Copy out the part that opens with the line containing "Click 领养宠物 button for 李四" and closes with the line containing "pyautogui.click(x=227, y=181)", swapping "dropdown" for "drop-down list" and keeping everything else unchanged.

⁂

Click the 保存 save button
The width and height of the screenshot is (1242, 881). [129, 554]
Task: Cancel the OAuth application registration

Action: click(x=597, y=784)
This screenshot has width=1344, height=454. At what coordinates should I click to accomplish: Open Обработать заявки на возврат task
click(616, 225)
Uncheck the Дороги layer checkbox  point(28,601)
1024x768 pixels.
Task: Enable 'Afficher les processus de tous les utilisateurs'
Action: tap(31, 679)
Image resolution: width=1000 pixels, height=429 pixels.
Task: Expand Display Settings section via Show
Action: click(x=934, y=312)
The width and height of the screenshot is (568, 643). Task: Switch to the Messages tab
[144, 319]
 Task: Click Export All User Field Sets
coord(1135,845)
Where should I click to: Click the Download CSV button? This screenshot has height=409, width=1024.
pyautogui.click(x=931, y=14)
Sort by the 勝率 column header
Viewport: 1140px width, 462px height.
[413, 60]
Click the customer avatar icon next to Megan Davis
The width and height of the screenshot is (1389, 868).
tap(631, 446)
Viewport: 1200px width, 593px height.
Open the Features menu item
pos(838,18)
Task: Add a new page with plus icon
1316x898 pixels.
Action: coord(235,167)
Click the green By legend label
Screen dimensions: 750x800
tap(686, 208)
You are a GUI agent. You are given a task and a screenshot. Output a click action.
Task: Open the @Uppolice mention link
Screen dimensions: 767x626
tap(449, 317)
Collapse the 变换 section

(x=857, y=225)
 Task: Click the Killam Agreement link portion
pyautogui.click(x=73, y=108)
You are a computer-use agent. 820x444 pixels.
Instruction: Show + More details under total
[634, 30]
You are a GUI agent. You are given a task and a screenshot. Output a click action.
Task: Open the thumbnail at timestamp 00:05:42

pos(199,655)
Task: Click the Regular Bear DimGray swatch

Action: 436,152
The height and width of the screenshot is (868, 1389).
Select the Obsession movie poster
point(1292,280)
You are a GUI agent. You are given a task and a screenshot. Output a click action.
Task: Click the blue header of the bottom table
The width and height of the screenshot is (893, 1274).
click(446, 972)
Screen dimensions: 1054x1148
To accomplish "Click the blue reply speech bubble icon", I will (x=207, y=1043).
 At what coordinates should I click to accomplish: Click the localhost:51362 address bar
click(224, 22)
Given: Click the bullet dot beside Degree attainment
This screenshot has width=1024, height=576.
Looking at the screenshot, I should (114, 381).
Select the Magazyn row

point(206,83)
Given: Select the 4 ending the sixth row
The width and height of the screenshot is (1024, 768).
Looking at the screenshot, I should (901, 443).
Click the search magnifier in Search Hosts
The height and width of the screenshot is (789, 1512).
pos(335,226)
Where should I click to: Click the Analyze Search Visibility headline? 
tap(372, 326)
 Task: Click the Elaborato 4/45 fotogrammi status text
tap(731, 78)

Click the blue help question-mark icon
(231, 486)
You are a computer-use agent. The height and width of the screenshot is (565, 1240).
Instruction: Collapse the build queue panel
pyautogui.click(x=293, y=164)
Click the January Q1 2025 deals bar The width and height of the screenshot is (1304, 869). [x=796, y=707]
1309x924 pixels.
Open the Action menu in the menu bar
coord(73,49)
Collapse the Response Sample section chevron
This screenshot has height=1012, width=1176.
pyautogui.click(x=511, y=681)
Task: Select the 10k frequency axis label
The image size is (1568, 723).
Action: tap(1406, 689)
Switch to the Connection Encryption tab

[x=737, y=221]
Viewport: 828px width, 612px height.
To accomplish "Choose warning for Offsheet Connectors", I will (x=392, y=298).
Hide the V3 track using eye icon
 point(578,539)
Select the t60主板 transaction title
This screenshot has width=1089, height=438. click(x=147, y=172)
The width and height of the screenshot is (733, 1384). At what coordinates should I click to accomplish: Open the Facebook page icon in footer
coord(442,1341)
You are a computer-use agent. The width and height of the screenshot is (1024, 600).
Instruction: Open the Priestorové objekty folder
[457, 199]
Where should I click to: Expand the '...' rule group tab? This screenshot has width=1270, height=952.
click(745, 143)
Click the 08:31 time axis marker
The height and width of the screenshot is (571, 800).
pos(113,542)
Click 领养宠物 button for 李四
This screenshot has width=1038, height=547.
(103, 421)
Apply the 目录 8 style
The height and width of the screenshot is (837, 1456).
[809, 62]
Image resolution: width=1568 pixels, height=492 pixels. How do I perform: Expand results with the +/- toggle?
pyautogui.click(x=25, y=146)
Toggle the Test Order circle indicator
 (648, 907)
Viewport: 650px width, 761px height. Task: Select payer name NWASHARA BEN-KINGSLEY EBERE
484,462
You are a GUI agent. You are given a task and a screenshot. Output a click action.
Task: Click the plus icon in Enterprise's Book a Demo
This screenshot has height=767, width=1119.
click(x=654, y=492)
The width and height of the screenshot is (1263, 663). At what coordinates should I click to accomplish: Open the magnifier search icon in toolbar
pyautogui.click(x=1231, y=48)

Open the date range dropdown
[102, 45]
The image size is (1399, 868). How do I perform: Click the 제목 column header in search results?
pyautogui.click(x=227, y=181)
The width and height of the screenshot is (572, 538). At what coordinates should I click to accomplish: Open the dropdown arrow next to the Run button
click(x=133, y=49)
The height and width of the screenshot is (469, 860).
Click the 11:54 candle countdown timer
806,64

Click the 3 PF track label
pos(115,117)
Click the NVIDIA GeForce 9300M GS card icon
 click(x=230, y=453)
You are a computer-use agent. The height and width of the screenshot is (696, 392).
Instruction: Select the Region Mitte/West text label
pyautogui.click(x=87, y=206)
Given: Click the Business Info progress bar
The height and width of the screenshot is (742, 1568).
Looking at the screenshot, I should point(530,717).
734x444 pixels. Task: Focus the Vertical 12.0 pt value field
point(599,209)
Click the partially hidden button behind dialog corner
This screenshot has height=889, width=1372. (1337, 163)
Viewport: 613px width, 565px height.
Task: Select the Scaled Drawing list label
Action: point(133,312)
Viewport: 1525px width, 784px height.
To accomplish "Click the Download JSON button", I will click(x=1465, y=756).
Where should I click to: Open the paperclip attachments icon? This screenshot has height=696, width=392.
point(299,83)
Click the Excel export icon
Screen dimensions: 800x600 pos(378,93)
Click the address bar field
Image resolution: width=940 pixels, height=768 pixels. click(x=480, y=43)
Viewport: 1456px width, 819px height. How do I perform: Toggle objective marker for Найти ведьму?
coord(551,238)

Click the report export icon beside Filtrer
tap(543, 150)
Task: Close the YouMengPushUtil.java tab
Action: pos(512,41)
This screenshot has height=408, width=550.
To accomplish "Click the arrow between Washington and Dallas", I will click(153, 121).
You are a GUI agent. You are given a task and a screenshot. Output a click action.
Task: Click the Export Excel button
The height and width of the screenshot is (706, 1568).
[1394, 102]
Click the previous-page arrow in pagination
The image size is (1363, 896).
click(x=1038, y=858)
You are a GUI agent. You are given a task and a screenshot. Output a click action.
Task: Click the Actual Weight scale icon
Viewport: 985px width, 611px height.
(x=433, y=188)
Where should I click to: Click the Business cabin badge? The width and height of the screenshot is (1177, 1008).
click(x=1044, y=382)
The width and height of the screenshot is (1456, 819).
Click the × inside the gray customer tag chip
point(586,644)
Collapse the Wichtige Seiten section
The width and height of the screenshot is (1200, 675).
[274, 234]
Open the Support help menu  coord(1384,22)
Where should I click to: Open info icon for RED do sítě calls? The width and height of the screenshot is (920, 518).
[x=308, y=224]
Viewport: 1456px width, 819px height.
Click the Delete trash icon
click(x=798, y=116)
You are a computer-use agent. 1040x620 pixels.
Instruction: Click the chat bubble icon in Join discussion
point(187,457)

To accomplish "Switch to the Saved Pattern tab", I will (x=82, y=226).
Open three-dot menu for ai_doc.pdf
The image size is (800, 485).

⁂

Task result:
Click 领养宠物 button for 李四
This screenshot has width=1038, height=547.
(103, 421)
Apply the 目录 8 style
The height and width of the screenshot is (837, 1456).
[809, 62]
Image resolution: width=1568 pixels, height=492 pixels. How do I perform: Expand results with the +/- toggle?
pyautogui.click(x=25, y=146)
Toggle the Test Order circle indicator
 (648, 907)
Viewport: 650px width, 761px height. Task: Select payer name NWASHARA BEN-KINGSLEY EBERE
484,462
You are a GUI agent. You are given a task and a screenshot. Output a click action.
Task: Click the plus icon in Enterprise's Book a Demo
This screenshot has height=767, width=1119.
click(x=654, y=492)
The width and height of the screenshot is (1263, 663). At what coordinates should I click to accomplish: Open the magnifier search icon in toolbar
pyautogui.click(x=1231, y=48)

Open the date range drop-down list
[102, 45]
The image size is (1399, 868). How do I perform: Click the 제목 column header in search results?
pyautogui.click(x=227, y=181)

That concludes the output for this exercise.